Image by saravutpics.

Define the goals of your website

The first step to creating a website is clearly defining your goals. 

You can use these goals in two ways:

  1. Define your audience and help make decisions about the website structure, design, and overall user experience to guide visitors to the desired action(s) on your website.
  1. Define success metrics to measure and improve website effectiveness.

In addition to a quantitative goal, consider the feeling and emotion you want to invoke. Humans are often moved to act by our emotions and a well-designed website guides user behavior through visuals, text, and interaction design that produce an intentional emotional connection to help drive actions.

Decide on the website page structure

Image by Evgeniya Porechenskaya.

With your goals in mind, the next step is deciding how navigation will work, how the website is laid out, and what pages you may need. 

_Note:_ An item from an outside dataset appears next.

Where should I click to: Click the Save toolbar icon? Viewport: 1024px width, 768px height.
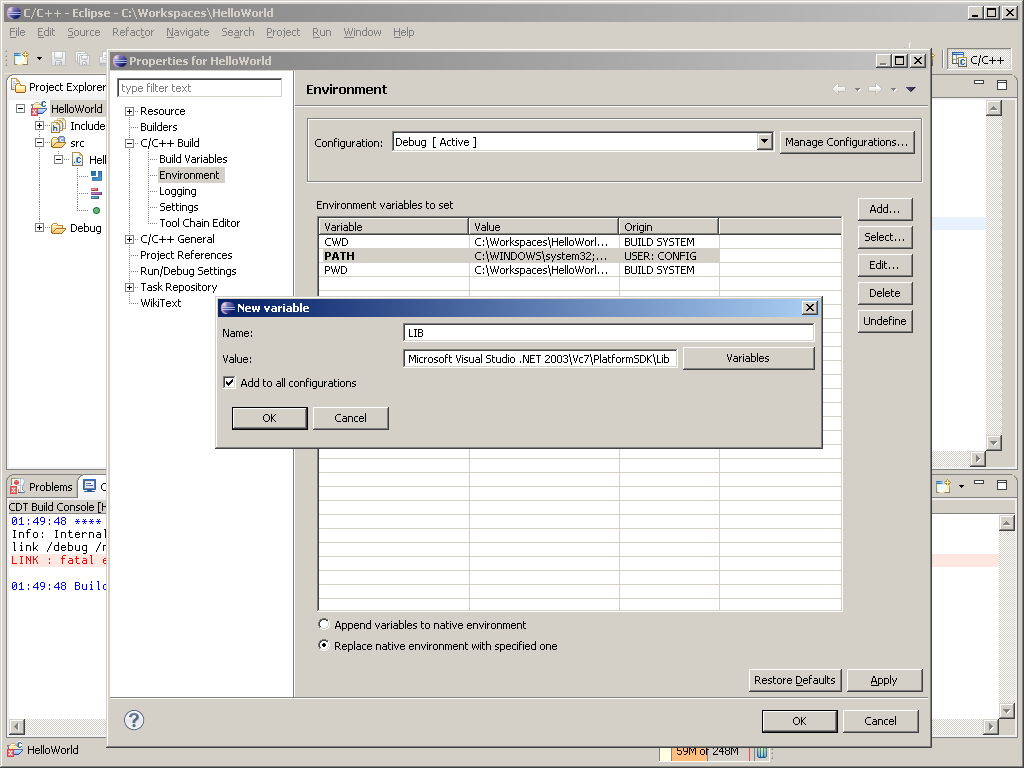pos(58,58)
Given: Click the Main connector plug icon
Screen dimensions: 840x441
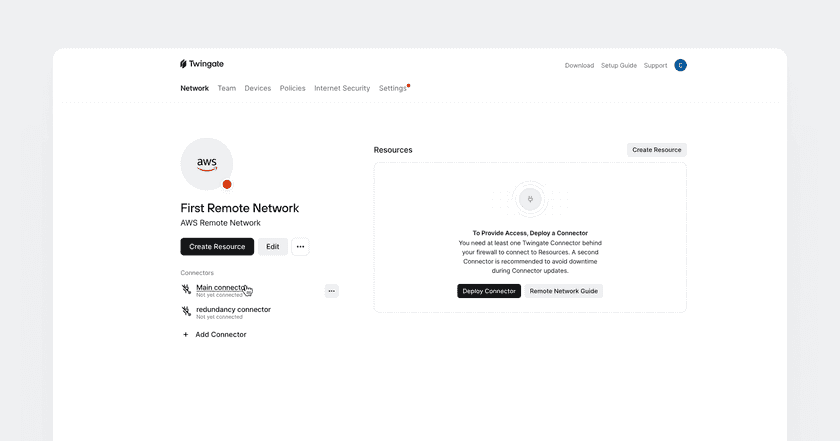Looking at the screenshot, I should (186, 290).
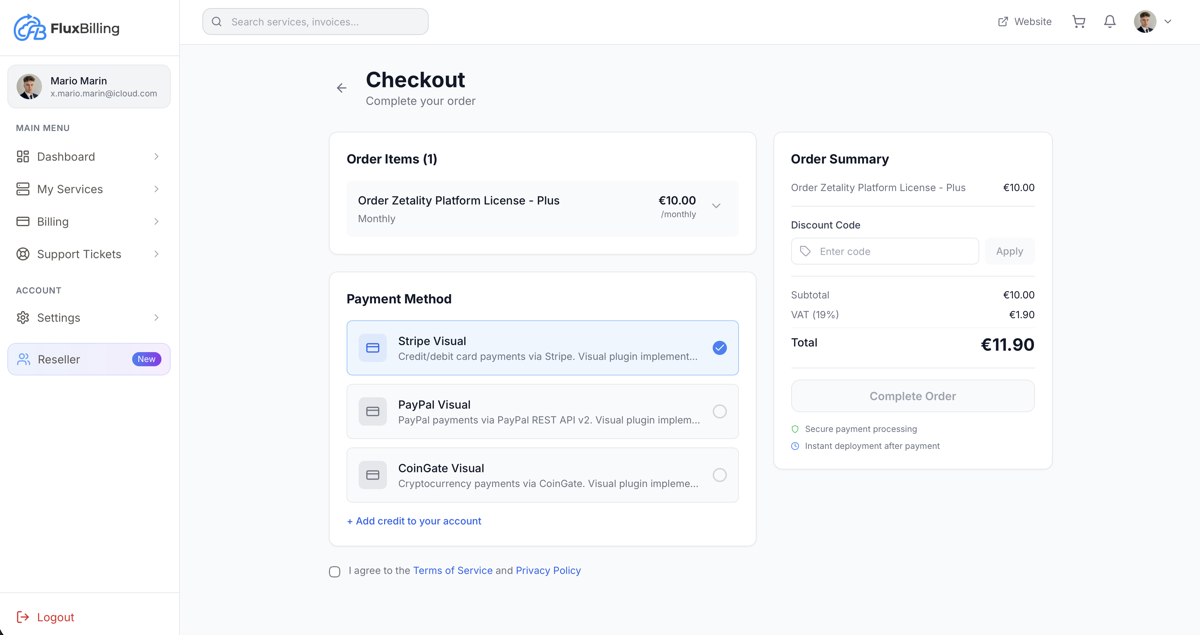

As Maggie McKosky, VP of UX & Product Design at Shutterstock, shares, “It’s important to focus first on understanding your user and their goal(s). This will then inform the design direction and allow you to move forward in establishing the sitemap, structure, and initial layout of your website pages (what can be referred to as user flows and lo-fidelity wireframe state), then applying visual elements to help complement it as the last step (what can be referred to as the hi-fidelity, polished state).’

“When building a website, think of it like building blocks. What are the key pages you need to tell your story?’

“You will need a homepage because it’s the first page your users will land on. This should focus on establishing and describing your brand and story. It should be impactful enough to leave a lasting impression with your users so they want to come back.’

“You may also need sub-pages and product pages to link out to from the homepage if the user wants to find more information and dig into the details.’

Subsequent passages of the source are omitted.